The tendency to develop acne runs in families. It can be triggered by certain factors such as exposure to acnegenic mineral oils, intake of drugs (lithium, hydantoin, topical and systemic corticosteroids  and oral contraceptives),  endocrine factors (polycystic ovary syndrome), emotional stress, lack of sleep, occlusion and pressure on the skin by leaning face on hands or telephones and improper care of the skin.

Population-based and migration studies have suggested a correlation between diet and acne. Large, well-controlled, observational studies have demonstrated that diets high in dairy products are associated with an increase in the risk for and severity of acne. The relationship between milk and acne severity may be explained by the presence in dairy of normal reproductive steroid hormones or the enhanced production of polypeptide hormones such as IGF-1, which can increase androgen exposure, and thus, acne risk. Recent findings also describe an association between a high-glycemic-index (i.e., carbohydrates that break down quickly during digestion and release glucose rapidly into the bloodstream) diet and longer acne duration. No study has established a positive association between acne and chocolate, saturated fat, or salt intake.

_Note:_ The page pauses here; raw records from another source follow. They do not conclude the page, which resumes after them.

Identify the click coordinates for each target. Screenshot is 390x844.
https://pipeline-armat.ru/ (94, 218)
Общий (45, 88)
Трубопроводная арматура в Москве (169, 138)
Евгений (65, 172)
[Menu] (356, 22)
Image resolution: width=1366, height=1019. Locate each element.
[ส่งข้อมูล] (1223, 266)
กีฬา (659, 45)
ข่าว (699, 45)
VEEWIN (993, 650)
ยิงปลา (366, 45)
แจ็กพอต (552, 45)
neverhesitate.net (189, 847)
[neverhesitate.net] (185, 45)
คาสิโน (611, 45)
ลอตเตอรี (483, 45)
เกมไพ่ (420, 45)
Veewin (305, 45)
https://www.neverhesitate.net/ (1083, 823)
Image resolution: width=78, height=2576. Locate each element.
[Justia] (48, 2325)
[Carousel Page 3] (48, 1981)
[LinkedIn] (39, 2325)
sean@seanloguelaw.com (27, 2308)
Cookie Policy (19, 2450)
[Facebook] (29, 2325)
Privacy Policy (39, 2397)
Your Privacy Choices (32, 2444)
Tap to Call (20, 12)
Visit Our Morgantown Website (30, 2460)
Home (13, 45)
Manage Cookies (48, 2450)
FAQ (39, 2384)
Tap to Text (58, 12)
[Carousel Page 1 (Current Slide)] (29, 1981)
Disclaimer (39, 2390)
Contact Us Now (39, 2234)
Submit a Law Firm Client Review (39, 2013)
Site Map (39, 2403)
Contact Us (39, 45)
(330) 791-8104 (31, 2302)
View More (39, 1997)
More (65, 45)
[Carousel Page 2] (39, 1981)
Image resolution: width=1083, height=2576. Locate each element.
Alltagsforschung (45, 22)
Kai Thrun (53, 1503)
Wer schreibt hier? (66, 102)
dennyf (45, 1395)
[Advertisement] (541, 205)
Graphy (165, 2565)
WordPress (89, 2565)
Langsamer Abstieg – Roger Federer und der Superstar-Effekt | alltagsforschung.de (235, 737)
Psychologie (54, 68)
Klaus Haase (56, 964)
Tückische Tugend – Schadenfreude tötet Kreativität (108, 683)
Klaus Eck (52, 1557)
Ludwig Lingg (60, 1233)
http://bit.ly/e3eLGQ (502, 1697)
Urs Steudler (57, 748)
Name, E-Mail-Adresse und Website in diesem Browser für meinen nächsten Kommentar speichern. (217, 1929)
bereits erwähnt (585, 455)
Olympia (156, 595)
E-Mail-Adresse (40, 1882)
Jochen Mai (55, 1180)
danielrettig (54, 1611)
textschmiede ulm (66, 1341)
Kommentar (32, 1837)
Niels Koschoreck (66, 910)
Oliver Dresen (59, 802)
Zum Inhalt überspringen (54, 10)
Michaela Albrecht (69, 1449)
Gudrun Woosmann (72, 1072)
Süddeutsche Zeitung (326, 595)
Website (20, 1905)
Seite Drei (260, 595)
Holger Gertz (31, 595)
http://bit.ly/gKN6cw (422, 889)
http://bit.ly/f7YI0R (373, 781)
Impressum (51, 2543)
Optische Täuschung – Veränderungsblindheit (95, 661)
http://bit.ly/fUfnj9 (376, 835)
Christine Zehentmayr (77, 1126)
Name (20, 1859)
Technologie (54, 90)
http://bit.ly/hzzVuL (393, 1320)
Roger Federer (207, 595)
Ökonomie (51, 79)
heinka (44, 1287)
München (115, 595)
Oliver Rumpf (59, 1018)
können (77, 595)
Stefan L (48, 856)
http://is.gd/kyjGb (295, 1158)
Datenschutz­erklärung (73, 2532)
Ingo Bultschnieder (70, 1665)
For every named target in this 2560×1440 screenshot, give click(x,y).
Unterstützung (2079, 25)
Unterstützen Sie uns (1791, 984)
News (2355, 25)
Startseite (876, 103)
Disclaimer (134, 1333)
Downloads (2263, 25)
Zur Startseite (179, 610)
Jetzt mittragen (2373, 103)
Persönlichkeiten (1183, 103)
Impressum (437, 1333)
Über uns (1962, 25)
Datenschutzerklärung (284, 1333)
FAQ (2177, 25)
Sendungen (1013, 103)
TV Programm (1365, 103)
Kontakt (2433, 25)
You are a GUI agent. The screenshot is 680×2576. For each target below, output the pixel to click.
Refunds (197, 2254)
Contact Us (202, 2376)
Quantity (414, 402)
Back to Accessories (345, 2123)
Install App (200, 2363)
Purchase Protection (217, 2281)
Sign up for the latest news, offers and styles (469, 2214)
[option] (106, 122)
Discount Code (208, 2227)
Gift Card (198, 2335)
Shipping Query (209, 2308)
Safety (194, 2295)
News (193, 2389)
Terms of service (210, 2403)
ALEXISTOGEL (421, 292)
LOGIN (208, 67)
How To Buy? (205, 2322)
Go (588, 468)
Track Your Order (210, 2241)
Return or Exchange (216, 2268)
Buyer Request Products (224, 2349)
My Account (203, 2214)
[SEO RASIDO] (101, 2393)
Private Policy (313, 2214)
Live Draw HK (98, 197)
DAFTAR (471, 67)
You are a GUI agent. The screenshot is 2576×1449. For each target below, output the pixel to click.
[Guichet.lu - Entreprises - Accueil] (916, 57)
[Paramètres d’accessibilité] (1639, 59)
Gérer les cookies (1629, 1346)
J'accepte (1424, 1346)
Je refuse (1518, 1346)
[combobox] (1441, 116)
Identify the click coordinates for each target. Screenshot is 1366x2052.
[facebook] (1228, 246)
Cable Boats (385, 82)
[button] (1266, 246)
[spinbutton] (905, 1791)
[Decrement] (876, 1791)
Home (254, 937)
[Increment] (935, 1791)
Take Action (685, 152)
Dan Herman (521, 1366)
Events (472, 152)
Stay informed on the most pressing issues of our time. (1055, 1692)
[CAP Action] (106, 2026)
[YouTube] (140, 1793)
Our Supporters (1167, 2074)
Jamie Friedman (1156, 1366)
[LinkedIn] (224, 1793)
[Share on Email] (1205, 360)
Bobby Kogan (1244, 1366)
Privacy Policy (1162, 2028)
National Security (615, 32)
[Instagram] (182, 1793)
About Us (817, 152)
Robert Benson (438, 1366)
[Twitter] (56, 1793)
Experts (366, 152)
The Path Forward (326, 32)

Treatment measures to be carried out by the patient

  • .     Wash your face with soap twice a day. Do not scrub too roughly.
  •      Do not use greasy cream on the face.
  •      Avoid pancake-type makeup which may contain oil, grease or wax.
  •     Boys should not use oils, greases, pomades or hair tonics. Shave regularly.
  •     Have at least 8 hours of sleep each night.
  •     When getting out in the sun do not use oily or greasy suntan preparations.
  •      Don’t prick pimples on your own as this may lead to scarring.

The choice of acne therapy is largely determined by the severity and extent of the disease, but should be influenced by a number of other factors including disease duration, response to previous treatments, predisposition to scarring and post-inflammatory hyperpigmentation, as well as patient preference and economics. Patients with mild acne usually require topical treatment alone. Those with more extensive acne should be prescribed topical agents in conjunction with appropriate oral therapy. 
Many topical preparations for acne are available. These are:

  •  topical retinoids
  •  benzoyl peroxide
  •  azelaic acid 
  •  topical antibiotics
Most of the time a combination of these agents is necessary for a successful outcome. Antibiotics and/or hormonal treatments are employed for more severe or treatment-resistant disease. Systemic retinoids provide extremely efficacious therapy for severe disease that has not responded to combination therapy.
Your dermatologist should guide you on the step-by-step approach to treatment of acne. Bear in mind that resolution of pimples doesn't happen overnight. Response to treatment might be slow and there could even be a flare-up of acne on the onset of treatment. Any local preparation that was prescribed should be continued for months or even  years if you continue to have complexion problems.

You may experience occasional flare-ups and when this happens it is imperative that you begin active medical therapy with your dermatologist to avoid scarring of the skin.